TASK INSTRUCTIONS: A faithful copy of all the data below, please; leave no line out.

TASK INPUTS: Begin

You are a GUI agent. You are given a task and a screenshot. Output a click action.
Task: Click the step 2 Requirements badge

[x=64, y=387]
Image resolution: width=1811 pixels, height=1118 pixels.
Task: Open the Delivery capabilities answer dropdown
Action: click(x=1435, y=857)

TASK INPUTS: End

TASK SOLUTION:
You are a GUI agent. You are given a task and a screenshot. Output a click action.
Task: Click the step 2 Requirements badge

[x=64, y=387]
Image resolution: width=1811 pixels, height=1118 pixels.
Task: Open the Delivery capabilities answer dropdown
Action: click(x=1435, y=857)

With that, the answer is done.